What is expected »
With no addition or omission, return the entries below.
-------- Data for this task --------
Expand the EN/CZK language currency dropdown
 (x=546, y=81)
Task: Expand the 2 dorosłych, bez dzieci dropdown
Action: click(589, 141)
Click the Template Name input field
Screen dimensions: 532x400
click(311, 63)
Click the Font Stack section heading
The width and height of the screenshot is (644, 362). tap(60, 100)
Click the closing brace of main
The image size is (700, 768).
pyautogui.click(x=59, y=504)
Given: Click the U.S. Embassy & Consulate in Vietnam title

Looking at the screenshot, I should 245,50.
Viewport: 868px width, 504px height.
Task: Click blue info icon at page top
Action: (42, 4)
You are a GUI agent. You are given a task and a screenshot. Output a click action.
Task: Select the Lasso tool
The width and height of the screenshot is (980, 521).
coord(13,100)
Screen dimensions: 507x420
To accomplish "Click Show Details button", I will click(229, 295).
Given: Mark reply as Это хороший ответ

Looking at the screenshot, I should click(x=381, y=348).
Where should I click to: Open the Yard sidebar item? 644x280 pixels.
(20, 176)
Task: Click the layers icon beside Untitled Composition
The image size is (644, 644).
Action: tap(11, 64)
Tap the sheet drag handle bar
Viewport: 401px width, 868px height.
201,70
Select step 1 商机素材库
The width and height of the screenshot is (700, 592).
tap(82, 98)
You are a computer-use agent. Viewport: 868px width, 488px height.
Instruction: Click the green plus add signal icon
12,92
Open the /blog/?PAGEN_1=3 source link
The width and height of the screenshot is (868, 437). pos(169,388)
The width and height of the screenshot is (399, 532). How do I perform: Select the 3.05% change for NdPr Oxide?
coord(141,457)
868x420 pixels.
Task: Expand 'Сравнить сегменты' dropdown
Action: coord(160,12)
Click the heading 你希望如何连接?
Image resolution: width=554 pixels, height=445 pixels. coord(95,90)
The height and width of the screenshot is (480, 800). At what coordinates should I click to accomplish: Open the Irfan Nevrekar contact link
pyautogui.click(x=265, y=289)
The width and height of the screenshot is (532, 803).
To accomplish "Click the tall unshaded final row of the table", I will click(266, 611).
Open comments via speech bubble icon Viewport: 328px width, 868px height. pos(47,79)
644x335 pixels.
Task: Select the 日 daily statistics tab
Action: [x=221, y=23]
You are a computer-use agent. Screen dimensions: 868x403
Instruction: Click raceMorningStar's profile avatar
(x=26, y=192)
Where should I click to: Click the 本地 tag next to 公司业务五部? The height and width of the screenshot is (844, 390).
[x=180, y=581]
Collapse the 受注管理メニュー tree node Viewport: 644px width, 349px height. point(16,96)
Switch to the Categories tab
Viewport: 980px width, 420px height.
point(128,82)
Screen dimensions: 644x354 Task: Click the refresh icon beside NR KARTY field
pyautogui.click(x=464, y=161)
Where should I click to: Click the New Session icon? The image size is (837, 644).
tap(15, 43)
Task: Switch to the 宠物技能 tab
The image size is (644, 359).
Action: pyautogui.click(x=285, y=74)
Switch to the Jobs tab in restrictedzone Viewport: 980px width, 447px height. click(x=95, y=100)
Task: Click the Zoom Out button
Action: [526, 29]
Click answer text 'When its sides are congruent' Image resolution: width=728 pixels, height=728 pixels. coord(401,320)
--------
Result for this task »
Expand the EN/CZK language currency dropdown
 (x=546, y=81)
Task: Expand the 2 dorosłych, bez dzieci dropdown
Action: click(589, 141)
Click the Template Name input field
Screen dimensions: 532x400
click(311, 63)
Click the Font Stack section heading
The width and height of the screenshot is (644, 362). tap(60, 100)
Click the closing brace of main
The image size is (700, 768).
pyautogui.click(x=59, y=504)
Given: Click the U.S. Embassy & Consulate in Vietnam title

Looking at the screenshot, I should 245,50.
Viewport: 868px width, 504px height.
Task: Click blue info icon at page top
Action: (42, 4)
You are a GUI agent. You are given a task and a screenshot. Output a click action.
Task: Select the Lasso tool
The width and height of the screenshot is (980, 521).
coord(13,100)
Screen dimensions: 507x420
To accomplish "Click Show Details button", I will click(229, 295).
Given: Mark reply as Это хороший ответ

Looking at the screenshot, I should click(x=381, y=348).
Where should I click to: Open the Yard sidebar item? 644x280 pixels.
(20, 176)
Task: Click the layers icon beside Untitled Composition
The image size is (644, 644).
Action: tap(11, 64)
Tap the sheet drag handle bar
Viewport: 401px width, 868px height.
201,70
Select step 1 商机素材库
The width and height of the screenshot is (700, 592).
tap(82, 98)
You are a computer-use agent. Viewport: 868px width, 488px height.
Instruction: Click the green plus add signal icon
12,92
Open the /blog/?PAGEN_1=3 source link
The width and height of the screenshot is (868, 437). pos(169,388)
The width and height of the screenshot is (399, 532). How do I perform: Select the 3.05% change for NdPr Oxide?
coord(141,457)
868x420 pixels.
Task: Expand 'Сравнить сегменты' dropdown
Action: coord(160,12)
Click the heading 你希望如何连接?
Image resolution: width=554 pixels, height=445 pixels. coord(95,90)
The height and width of the screenshot is (480, 800). At what coordinates should I click to accomplish: Open the Irfan Nevrekar contact link
pyautogui.click(x=265, y=289)
The width and height of the screenshot is (532, 803).
To accomplish "Click the tall unshaded final row of the table", I will click(266, 611).
Open comments via speech bubble icon Viewport: 328px width, 868px height. pos(47,79)
644x335 pixels.
Task: Select the 日 daily statistics tab
Action: [x=221, y=23]
You are a computer-use agent. Screen dimensions: 868x403
Instruction: Click raceMorningStar's profile avatar
(x=26, y=192)
Where should I click to: Click the 本地 tag next to 公司业务五部? The height and width of the screenshot is (844, 390).
[x=180, y=581]
Collapse the 受注管理メニュー tree node Viewport: 644px width, 349px height. point(16,96)
Switch to the Categories tab
Viewport: 980px width, 420px height.
point(128,82)
Screen dimensions: 644x354 Task: Click the refresh icon beside NR KARTY field
pyautogui.click(x=464, y=161)
Where should I click to: Click the New Session icon? The image size is (837, 644).
tap(15, 43)
Task: Switch to the 宠物技能 tab
The image size is (644, 359).
Action: pyautogui.click(x=285, y=74)
Switch to the Jobs tab in restrictedzone Viewport: 980px width, 447px height. click(x=95, y=100)
Task: Click the Zoom Out button
Action: [526, 29]
Click answer text 'When its sides are congruent' Image resolution: width=728 pixels, height=728 pixels. coord(401,320)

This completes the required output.